Plus you get a cool scanner to run around the store with and play
If you’re into that kinda thing.
Of course, you can’t do that until you run the gauntlet of store employees.
First, you have to wait in line at the customer service counter, where the nine people in front of you are trying to return either: clothes they’ve worn, and washed, at least a dozen times, a big screen tv with no receipt with another company’s barcode on it, an open can of soda, or half-eaten bag of Jelly Bellies that the person swears tasted suspiciously like Preparation H (?!?).
Once it’s your turn at the counter, the 16 year old high school drop out tries to tell you how a computer system works.
After she causes the power grid to fail – twice – she calls her manager. It turns out the manager is not only her second cousin that she’s dated – only twice – but he’s also computer illiterate.
Let me say here that I INSISTED we had already set up an account on their website. To which I was told, “Oh, you have to do one at the store, too.”
I argued that was not correct. If it was, then everyone attending the baby shower would need to shop AT THAT PARTICULAR STORE.
But, wanting to keep my blood pressure in-check and not choke the living shit out of a moron who was just trying to do a substandard job, I acquiesced and filled out the digital form.
Again.
SO. Now I’ve got the scanner and I’m standing in front of P.Pie saying, “I know you're innocent, Dr. Kimble. It was Provasic that killed your wife.”
If she hadn’t needed me to scan items, I’m sure she would have pretended not to know me.
The number of new baby items is staggering. We had a ‘shopping list’ and we were still overwhelmed. [ed. note: you can be overwhelmed and you can be underwhelmed, but when was the last time you were whelmed?]
Once we’d scanned everything we could think of – P.Pie vetoed the big screen – we took the raygun scanner back to the customer disservice area.
The agent of disservice grabbed the scanner and pushed a few buttons while feigning interest in our shopping pleasure. She then says, “Oh look, there are two P.Pie Barron’s in the state of
Seriously, I felt the vein on my forehead throb.

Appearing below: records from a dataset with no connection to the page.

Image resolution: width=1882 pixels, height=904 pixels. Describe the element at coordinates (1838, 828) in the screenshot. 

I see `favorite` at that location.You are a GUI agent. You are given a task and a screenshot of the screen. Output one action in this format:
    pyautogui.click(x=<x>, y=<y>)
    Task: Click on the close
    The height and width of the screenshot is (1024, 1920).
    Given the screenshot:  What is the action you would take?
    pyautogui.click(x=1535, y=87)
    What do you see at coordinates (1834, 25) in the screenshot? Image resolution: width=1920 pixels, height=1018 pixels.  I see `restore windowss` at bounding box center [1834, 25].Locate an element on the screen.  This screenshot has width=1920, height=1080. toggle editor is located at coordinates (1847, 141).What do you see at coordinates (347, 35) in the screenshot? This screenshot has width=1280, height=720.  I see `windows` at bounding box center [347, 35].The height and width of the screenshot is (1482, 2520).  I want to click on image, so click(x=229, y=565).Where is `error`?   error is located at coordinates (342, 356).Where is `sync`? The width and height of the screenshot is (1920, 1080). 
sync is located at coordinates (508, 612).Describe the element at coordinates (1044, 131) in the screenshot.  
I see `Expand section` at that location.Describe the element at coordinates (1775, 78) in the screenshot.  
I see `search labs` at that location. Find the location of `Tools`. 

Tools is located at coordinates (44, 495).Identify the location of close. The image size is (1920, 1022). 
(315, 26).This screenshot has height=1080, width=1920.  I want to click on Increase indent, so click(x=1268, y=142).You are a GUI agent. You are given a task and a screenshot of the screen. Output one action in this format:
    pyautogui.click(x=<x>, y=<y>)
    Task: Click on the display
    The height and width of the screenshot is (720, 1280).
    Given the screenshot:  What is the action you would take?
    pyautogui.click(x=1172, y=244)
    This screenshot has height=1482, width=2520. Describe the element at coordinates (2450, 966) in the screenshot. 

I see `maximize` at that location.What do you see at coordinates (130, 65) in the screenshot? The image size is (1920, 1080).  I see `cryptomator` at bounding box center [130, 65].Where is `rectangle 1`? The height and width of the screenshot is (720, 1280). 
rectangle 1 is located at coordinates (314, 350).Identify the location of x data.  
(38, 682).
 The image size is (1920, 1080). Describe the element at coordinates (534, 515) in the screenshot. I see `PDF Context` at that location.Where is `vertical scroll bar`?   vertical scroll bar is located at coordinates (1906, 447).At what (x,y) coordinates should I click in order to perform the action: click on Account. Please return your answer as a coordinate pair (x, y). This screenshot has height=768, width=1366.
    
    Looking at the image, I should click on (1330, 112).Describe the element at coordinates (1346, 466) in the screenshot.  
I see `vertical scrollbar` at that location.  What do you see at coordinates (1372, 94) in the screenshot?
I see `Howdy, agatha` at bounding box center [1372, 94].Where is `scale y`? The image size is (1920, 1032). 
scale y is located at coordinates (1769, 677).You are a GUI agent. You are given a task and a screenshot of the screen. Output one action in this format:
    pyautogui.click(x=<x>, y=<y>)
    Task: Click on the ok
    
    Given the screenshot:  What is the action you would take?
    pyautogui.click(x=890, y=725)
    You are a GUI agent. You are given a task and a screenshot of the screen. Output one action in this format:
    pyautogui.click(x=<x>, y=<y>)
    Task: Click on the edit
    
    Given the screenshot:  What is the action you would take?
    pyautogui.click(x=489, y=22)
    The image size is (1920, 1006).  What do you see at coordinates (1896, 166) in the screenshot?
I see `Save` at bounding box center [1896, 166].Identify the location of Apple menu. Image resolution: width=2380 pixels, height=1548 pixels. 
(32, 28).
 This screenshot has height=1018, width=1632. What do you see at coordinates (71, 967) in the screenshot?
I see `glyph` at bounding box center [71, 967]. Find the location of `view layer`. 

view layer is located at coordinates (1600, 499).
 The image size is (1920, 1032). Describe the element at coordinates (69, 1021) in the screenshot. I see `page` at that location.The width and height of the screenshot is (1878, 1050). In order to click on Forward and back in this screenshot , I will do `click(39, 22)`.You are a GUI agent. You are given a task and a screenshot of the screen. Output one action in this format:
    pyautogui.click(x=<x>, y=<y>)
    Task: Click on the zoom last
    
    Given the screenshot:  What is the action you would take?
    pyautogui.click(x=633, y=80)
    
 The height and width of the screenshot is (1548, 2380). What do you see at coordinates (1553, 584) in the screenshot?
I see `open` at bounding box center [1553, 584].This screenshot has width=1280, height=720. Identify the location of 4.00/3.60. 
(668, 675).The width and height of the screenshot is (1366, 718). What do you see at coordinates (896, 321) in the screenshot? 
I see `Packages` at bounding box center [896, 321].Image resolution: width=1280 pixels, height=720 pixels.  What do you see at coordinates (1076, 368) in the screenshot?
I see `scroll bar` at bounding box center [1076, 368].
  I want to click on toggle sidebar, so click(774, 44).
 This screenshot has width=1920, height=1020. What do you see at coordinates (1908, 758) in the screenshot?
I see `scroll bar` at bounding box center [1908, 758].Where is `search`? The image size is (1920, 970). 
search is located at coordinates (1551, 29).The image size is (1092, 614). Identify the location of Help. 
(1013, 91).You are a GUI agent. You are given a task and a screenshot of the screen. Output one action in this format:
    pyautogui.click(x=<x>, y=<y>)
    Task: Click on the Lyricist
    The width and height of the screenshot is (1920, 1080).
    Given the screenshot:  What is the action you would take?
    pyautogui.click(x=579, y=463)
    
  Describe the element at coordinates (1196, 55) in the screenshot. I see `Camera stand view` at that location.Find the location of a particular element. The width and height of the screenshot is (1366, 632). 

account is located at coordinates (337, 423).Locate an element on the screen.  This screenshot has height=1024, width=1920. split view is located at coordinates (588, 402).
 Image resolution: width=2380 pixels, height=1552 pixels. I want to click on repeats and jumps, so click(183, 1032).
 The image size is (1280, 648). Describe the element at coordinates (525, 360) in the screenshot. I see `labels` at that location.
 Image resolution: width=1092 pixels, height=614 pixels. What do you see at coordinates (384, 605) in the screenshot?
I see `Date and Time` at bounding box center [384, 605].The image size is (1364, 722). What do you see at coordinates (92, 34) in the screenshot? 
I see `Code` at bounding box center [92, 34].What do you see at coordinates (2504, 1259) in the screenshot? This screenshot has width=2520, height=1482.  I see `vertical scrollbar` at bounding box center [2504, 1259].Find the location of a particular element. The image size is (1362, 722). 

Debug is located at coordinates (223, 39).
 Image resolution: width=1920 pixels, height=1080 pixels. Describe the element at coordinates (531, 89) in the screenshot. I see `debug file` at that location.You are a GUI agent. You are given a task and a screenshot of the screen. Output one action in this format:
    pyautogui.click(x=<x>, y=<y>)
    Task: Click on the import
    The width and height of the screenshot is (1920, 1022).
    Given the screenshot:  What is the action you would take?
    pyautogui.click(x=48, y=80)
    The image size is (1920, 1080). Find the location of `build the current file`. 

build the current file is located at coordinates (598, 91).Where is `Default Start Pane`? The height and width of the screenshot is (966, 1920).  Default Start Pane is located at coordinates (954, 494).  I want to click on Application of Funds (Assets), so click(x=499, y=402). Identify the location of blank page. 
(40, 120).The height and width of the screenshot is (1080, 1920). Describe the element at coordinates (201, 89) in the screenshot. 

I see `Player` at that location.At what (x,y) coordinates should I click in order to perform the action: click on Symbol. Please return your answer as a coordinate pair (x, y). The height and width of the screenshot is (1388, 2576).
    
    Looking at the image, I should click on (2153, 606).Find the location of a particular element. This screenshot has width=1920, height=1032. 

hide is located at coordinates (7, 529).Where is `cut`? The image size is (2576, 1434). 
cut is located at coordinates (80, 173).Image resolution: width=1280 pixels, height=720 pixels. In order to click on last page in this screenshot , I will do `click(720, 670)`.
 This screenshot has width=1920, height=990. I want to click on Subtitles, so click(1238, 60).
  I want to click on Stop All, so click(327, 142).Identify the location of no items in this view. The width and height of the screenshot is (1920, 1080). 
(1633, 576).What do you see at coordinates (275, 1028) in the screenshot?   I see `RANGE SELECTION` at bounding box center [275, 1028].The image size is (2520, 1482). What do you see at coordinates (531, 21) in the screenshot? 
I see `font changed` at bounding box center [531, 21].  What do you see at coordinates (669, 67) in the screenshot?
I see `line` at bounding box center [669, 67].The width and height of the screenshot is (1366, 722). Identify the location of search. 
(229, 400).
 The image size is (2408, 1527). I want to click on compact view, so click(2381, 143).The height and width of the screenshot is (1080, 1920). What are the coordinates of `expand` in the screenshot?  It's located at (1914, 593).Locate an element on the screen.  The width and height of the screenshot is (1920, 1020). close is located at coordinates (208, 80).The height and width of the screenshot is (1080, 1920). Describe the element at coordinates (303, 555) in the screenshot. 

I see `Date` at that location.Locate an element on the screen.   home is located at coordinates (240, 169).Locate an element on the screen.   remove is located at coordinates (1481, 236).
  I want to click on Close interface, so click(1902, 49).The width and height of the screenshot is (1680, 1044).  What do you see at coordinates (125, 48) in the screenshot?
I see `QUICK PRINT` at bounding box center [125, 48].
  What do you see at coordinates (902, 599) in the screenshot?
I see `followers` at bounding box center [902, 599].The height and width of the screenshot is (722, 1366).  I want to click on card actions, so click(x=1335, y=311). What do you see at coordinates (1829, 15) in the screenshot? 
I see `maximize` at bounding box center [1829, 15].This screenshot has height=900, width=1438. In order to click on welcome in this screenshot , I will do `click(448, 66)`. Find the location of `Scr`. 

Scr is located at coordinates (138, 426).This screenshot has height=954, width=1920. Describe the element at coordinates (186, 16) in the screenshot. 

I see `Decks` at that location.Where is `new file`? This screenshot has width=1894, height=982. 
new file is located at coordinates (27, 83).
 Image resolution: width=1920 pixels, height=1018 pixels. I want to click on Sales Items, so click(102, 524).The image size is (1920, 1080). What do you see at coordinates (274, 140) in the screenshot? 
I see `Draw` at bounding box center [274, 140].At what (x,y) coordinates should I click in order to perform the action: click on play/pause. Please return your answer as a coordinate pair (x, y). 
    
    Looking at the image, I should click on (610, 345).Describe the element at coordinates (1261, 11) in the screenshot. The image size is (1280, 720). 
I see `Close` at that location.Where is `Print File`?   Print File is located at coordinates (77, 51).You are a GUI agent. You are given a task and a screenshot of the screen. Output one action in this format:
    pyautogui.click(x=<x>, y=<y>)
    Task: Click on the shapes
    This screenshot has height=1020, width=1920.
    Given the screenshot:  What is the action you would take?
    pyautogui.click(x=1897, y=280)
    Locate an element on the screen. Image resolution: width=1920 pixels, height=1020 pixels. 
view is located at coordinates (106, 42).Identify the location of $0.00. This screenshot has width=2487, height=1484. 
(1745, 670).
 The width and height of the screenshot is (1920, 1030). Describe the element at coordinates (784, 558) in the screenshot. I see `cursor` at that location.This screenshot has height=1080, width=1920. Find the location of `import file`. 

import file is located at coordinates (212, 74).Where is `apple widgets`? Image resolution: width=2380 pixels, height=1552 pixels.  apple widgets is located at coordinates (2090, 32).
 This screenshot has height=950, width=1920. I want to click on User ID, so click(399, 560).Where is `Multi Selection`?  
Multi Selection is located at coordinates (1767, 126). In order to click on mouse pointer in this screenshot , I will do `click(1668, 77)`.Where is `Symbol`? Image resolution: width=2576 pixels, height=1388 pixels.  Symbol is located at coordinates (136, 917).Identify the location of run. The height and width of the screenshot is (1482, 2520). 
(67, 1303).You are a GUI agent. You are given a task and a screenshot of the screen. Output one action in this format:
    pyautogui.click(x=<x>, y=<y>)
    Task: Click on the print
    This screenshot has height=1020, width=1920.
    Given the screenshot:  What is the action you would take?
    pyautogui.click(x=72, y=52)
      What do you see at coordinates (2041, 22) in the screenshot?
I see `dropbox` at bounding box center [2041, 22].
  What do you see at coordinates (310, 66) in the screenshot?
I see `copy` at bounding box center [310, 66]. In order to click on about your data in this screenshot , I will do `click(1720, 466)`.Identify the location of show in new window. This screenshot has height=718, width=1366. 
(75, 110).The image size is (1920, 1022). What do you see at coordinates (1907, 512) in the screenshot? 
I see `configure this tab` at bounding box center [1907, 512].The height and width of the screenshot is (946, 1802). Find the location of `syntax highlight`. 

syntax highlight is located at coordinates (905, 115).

After another bout of wanting to choke the living shit out of someone who desperately needed it, I explained why it said that. This tool , with the vacant stare and black fingernail polish said, “Oh. Maybe you should have just registered, like, online.”
No shit.
Tell me again why I gave up cigarettes.
So after another 15 minutes at the counter, we finally got our print out, but no one got the choking they so richly deserved.
One store down and only two more to go.
I’ve said it before and I’ll say it again; the world is full of idiots.